● WORK TO BE COMPLETED: Nothing but the lines from the one that contains "Image resolution: width=708" through the end of the data should be reproduced, and each must match exactly.

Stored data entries
BEGIN
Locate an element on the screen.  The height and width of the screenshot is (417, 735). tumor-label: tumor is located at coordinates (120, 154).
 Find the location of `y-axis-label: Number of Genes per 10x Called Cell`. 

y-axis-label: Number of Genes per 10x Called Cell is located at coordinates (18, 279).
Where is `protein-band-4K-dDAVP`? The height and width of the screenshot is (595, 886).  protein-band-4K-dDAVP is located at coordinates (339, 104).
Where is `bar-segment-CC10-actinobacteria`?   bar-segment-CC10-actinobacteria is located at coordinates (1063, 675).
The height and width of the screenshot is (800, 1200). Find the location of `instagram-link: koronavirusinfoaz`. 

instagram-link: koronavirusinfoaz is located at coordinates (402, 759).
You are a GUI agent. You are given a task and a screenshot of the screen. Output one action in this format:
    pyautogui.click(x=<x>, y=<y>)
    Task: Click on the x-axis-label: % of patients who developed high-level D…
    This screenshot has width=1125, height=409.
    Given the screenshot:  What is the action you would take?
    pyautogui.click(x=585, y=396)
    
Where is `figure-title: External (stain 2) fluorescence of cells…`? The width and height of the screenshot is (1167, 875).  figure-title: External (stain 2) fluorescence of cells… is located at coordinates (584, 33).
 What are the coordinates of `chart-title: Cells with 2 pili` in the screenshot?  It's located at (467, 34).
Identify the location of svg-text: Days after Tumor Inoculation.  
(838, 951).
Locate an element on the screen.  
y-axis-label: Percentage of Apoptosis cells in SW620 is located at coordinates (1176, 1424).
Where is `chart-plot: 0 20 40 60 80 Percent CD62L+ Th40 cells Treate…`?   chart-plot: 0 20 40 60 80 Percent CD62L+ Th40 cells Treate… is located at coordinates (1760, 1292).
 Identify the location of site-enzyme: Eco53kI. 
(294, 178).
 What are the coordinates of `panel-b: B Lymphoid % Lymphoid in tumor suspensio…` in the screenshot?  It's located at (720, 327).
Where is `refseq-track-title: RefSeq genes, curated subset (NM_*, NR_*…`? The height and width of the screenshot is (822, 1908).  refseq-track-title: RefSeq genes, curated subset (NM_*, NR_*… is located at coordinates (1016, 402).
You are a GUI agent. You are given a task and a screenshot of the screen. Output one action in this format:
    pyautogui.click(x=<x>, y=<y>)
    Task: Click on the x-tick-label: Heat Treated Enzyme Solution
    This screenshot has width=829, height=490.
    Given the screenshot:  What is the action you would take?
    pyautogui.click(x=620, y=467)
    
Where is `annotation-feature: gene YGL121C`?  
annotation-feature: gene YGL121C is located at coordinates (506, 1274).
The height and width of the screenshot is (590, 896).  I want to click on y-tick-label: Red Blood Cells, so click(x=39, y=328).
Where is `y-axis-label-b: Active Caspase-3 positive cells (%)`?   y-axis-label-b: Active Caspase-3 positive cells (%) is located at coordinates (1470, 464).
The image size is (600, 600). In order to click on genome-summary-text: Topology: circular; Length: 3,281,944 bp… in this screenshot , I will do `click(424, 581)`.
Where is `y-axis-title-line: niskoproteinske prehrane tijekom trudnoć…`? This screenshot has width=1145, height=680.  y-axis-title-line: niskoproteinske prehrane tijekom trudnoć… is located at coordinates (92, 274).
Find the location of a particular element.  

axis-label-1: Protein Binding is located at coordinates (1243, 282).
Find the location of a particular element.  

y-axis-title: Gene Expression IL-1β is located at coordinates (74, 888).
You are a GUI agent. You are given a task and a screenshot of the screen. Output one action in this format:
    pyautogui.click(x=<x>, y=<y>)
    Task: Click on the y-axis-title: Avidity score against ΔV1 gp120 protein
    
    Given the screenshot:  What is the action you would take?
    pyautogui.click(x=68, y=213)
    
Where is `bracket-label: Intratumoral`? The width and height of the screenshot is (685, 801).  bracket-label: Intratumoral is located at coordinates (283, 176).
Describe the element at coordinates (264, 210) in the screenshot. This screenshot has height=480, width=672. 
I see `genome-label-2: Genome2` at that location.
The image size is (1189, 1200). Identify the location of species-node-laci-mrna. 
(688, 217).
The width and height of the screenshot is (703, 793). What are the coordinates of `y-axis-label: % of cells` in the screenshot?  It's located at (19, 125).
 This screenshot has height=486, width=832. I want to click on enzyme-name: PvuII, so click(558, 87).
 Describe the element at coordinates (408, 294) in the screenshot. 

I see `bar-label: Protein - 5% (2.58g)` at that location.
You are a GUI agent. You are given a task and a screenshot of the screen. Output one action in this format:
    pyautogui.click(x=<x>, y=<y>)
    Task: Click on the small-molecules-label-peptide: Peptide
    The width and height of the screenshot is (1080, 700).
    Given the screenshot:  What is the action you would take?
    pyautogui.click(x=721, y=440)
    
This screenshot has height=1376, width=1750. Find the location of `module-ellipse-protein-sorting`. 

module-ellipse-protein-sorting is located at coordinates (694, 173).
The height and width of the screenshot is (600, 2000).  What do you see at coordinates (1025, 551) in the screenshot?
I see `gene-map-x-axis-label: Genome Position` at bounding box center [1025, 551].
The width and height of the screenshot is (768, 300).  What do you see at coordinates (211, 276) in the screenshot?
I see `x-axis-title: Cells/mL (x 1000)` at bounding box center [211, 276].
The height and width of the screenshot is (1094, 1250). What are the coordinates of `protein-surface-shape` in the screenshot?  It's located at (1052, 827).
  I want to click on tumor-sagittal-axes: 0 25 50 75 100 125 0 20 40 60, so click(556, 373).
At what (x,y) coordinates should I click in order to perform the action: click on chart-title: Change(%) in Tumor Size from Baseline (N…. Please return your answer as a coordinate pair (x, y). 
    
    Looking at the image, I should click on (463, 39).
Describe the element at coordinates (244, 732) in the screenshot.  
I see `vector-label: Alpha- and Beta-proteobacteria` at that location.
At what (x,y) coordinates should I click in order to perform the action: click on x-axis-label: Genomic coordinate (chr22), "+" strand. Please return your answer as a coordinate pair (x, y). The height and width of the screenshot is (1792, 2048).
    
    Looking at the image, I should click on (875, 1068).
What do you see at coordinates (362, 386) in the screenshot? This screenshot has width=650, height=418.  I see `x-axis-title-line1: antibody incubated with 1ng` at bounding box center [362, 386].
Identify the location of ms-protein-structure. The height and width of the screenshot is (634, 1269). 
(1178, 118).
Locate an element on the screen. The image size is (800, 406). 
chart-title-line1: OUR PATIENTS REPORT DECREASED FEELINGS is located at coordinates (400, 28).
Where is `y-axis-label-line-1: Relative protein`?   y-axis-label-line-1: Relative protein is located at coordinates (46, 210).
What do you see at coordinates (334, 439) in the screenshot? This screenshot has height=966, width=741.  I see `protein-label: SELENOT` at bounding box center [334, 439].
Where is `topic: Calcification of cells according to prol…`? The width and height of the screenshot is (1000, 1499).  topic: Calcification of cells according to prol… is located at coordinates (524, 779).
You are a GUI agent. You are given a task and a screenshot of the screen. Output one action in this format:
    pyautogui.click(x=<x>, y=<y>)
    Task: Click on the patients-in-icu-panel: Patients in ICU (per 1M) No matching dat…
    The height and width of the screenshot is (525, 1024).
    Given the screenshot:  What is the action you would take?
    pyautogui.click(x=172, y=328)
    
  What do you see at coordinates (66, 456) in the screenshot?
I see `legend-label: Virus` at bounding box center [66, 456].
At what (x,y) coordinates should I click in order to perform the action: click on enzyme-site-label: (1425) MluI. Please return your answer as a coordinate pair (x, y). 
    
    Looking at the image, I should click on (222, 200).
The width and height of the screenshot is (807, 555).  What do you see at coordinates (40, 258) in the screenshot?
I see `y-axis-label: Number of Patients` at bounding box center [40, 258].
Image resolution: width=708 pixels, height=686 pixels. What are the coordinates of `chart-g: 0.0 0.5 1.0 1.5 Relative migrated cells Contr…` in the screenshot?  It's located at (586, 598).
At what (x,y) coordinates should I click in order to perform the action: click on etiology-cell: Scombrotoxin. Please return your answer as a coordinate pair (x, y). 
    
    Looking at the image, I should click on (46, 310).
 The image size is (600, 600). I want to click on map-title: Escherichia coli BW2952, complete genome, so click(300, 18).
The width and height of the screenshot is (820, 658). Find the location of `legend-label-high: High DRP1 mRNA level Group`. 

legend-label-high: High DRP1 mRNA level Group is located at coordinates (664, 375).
END
● ANSWER FOR THIS EXERCISE:
Image resolution: width=708 pixels, height=686 pixels. What are the coordinates of `chart-g: 0.0 0.5 1.0 1.5 Relative migrated cells Contr…` in the screenshot?  It's located at (586, 598).
At what (x,y) coordinates should I click in order to perform the action: click on etiology-cell: Scombrotoxin. Please return your answer as a coordinate pair (x, y). 
    
    Looking at the image, I should click on (46, 310).
 The image size is (600, 600). I want to click on map-title: Escherichia coli BW2952, complete genome, so click(300, 18).
The width and height of the screenshot is (820, 658). Find the location of `legend-label-high: High DRP1 mRNA level Group`. 

legend-label-high: High DRP1 mRNA level Group is located at coordinates (664, 375).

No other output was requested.